Good news! The out-of-date, rhythm method is not the Catholic Church’s only morally acceptable means of spacing births. There is another, better way that upholds the truth of sexuality and saves women from the physical and spiritual dangers of the Pill.
Natural Family Planning incorporates modern knowledge of the woman’s cycle and scientific signs to determine when she is fertile. If there is a good reason to avoid pregnancy, couples may abstain from intercourse during the fertile times. NFP is 99% effective and 100% risk-free.

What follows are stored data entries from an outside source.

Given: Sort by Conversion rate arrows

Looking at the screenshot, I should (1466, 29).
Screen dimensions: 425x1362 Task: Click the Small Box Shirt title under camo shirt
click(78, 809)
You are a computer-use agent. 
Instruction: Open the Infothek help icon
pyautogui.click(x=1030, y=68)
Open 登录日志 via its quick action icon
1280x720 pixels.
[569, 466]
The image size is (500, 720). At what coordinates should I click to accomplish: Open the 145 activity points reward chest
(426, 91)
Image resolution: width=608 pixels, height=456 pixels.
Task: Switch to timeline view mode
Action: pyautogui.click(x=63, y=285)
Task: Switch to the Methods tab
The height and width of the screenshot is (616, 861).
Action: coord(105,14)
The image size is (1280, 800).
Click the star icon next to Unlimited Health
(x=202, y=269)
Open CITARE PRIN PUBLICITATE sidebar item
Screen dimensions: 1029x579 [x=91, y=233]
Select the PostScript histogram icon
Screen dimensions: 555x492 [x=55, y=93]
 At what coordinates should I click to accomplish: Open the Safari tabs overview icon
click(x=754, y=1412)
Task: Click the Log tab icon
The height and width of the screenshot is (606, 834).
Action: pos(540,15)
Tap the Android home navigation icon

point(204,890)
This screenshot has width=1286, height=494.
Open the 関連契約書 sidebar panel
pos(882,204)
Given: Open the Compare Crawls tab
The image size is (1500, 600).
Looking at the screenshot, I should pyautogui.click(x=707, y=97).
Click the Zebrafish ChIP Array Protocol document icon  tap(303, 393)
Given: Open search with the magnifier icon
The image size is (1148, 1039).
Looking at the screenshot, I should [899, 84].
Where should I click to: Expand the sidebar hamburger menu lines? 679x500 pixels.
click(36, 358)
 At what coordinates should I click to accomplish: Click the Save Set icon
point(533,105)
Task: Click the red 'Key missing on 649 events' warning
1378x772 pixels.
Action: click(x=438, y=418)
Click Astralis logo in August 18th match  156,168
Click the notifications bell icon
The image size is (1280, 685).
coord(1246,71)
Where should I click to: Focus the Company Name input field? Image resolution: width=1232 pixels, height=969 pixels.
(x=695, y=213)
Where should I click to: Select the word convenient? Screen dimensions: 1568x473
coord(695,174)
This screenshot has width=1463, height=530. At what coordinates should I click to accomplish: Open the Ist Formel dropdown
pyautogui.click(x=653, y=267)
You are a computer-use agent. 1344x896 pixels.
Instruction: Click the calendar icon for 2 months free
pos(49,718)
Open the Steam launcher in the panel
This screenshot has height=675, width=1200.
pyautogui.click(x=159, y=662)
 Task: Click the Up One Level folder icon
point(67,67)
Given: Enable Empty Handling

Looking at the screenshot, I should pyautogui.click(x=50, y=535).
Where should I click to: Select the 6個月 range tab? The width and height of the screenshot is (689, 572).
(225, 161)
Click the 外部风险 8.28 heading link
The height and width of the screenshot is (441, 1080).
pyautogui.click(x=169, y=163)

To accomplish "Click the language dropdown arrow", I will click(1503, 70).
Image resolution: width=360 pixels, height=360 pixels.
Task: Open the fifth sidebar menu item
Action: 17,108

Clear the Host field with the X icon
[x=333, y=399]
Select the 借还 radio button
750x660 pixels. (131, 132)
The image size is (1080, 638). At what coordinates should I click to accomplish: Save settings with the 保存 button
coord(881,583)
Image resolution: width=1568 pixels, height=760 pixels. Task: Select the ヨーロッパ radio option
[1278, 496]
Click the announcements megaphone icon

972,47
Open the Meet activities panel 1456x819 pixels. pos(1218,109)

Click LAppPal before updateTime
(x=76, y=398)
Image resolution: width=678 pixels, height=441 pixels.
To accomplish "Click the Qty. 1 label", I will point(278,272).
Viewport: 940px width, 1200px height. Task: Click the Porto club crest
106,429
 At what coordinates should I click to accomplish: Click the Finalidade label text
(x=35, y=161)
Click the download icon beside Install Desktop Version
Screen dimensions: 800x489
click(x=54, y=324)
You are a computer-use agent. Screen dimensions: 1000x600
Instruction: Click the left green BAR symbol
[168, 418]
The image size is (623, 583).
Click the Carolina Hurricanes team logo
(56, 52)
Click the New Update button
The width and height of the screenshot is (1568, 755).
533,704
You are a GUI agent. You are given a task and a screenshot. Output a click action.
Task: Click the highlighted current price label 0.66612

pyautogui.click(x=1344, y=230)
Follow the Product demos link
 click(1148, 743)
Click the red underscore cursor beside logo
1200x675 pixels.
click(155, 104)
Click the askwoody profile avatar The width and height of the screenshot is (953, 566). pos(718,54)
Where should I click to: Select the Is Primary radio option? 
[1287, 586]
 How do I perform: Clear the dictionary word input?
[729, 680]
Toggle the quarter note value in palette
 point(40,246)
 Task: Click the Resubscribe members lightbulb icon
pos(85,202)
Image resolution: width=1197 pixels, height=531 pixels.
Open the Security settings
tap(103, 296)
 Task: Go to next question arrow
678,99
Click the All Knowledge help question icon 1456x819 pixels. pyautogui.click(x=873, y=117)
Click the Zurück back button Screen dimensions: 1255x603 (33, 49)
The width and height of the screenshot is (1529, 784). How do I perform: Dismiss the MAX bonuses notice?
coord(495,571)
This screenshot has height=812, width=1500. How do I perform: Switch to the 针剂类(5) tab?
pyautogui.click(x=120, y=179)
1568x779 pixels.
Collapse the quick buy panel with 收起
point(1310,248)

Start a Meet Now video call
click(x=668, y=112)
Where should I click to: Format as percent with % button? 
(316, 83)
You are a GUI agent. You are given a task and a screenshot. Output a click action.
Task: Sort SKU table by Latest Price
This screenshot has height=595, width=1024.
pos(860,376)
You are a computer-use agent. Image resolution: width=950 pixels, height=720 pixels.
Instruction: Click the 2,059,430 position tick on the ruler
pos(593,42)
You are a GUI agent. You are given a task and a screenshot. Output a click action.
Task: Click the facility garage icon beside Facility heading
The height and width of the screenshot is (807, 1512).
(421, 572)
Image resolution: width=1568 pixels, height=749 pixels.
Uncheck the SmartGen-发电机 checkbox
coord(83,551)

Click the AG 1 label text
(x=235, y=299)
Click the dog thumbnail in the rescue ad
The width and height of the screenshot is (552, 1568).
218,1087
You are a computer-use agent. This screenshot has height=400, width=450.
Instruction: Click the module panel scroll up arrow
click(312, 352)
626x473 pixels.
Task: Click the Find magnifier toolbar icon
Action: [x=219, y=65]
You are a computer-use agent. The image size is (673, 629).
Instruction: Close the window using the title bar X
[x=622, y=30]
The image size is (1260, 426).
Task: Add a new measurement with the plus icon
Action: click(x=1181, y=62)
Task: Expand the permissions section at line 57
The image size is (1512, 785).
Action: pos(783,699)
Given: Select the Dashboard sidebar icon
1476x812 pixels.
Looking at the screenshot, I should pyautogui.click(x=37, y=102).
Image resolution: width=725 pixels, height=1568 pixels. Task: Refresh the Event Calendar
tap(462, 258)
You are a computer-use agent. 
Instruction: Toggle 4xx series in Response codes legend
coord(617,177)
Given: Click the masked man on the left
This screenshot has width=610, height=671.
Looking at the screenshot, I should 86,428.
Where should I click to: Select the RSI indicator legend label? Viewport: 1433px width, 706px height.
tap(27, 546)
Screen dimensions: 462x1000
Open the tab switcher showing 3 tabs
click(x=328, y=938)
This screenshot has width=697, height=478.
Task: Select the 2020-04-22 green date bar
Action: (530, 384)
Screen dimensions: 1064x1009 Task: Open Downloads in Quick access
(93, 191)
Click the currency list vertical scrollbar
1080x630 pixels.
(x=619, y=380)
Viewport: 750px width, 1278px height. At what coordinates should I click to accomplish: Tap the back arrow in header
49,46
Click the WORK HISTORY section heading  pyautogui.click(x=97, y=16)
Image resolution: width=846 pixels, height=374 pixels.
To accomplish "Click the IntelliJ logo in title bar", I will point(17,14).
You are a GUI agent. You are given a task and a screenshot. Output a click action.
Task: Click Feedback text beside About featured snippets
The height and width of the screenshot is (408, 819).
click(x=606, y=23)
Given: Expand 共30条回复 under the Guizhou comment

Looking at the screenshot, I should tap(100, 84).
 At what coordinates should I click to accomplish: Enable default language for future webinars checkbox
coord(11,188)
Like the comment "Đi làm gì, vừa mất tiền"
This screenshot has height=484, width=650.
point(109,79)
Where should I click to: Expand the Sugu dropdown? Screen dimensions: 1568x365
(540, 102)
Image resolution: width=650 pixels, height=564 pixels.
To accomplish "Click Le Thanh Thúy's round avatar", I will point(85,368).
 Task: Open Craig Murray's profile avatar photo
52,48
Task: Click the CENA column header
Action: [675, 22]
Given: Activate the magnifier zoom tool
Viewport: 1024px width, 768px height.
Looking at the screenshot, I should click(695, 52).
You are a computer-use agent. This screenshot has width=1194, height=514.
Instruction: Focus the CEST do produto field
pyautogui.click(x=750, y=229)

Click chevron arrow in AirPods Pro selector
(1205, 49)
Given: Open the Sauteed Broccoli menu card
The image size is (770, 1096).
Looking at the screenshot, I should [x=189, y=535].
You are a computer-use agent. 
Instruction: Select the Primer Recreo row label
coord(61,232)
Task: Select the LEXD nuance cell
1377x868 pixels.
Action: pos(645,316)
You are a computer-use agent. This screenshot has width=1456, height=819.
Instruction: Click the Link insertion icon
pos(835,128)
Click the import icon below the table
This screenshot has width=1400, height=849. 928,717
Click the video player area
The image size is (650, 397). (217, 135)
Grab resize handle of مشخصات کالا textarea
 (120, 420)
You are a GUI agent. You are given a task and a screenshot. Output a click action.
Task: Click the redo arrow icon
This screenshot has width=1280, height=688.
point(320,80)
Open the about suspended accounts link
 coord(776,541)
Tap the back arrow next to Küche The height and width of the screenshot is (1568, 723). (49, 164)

The Church’s teachings on sex (including opposition to contraception) have always been to uphold the two ends of sexual intercourse: unity and procreation. Couples that are open to life are speaking the language of sexual love that says, “I give myself to you: freely, totally, faithfully, and fruitfully.”
While many Catholics disregard Church teachings and foster a contraceptive mentality, I know many young, married couples who use NFP successfully and as a result share deeper intimacy, communication, and commitment. Is that not what every woman wants?
The divorce rate for NFP couples is under 5%. Maybe the Church knows something.
My heart goes out to all women wounded and crippled by the sexual revolution and effects of the Pill. My heart goes out to lost motherhood, to women grown up believing fertility is a disease needed to be treated by a pill, and those enslaved by sexual addictions yearning for freedom to be treated not as an object of use and end of man’s pleasure, but as a subject worthy of love.
Has the Pill cheated women to think that feminine liberation means becoming like a male? The three things that in essence define a woman and which a man can never do are: menstruate, conceive, and bear a child.
Let’s be proud to be women. Here’s a tribute to those who want to reclaim a new feminism of responsibility and the freedom to be intricately women in our very beings: to be nurturers, mothers, and lovers who uphold our dignity and call men on to love, not use us.